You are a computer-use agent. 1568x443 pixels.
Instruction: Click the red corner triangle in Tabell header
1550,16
........
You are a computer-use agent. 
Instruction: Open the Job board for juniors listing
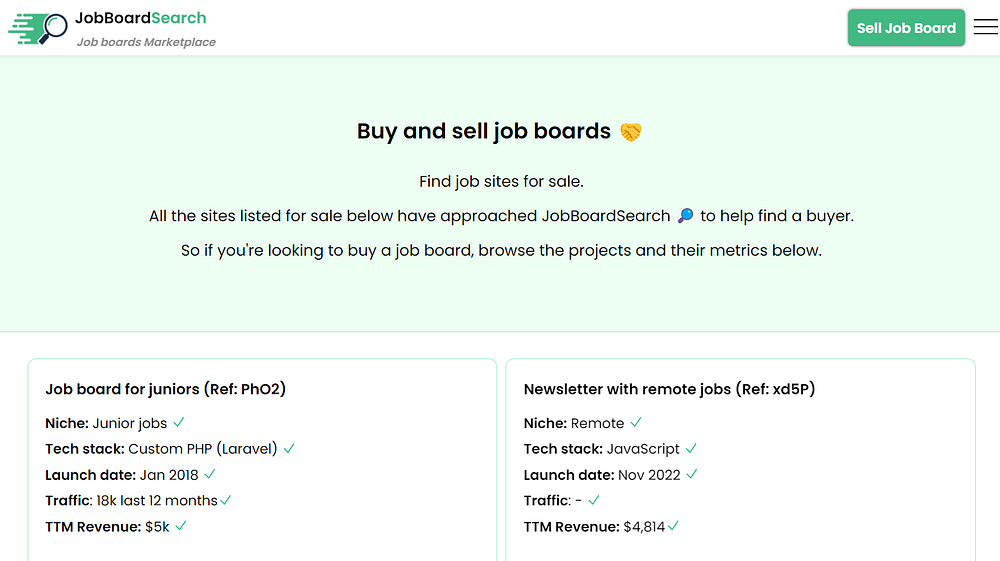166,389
........
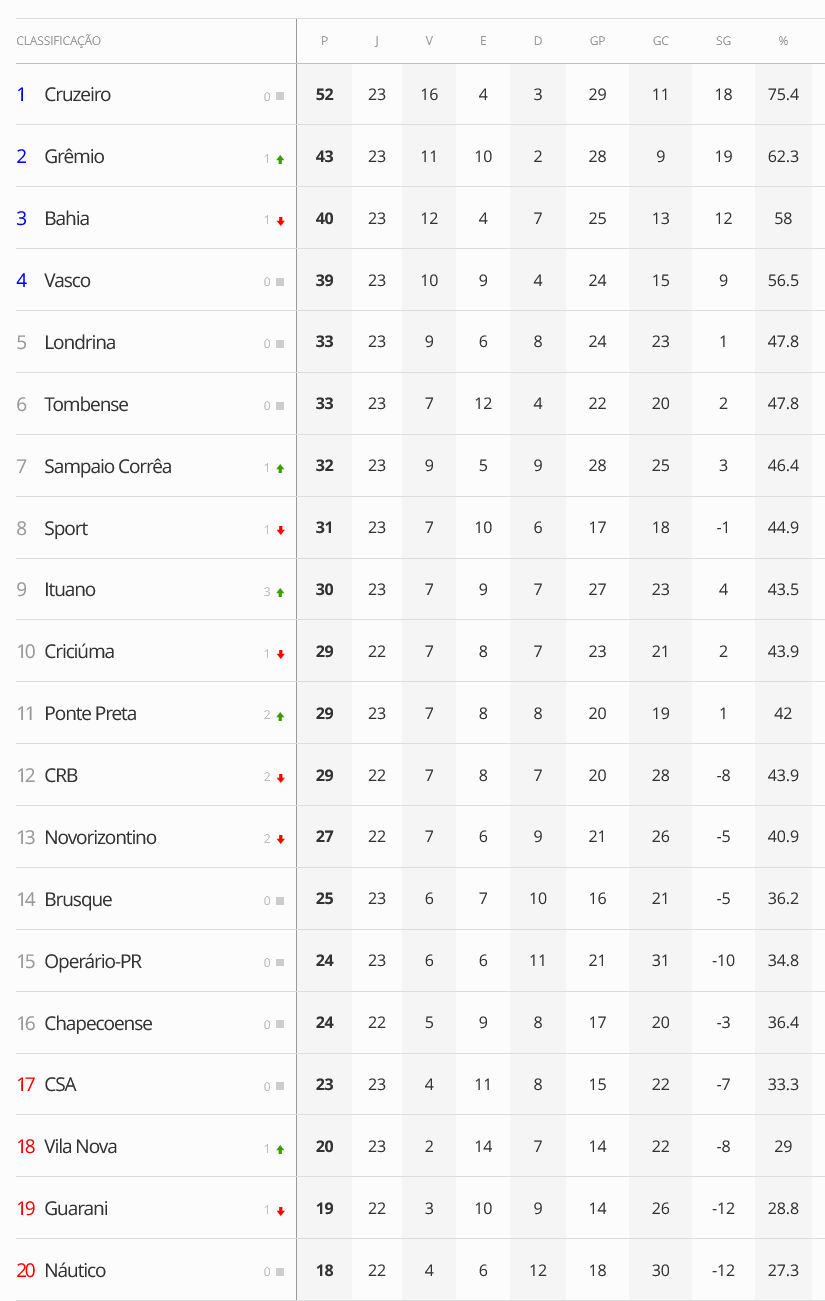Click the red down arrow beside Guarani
........
__Aim of the exercise__
Among the lines of the data above, count those containing the word "agent" and report the total alone.

__Task response__
2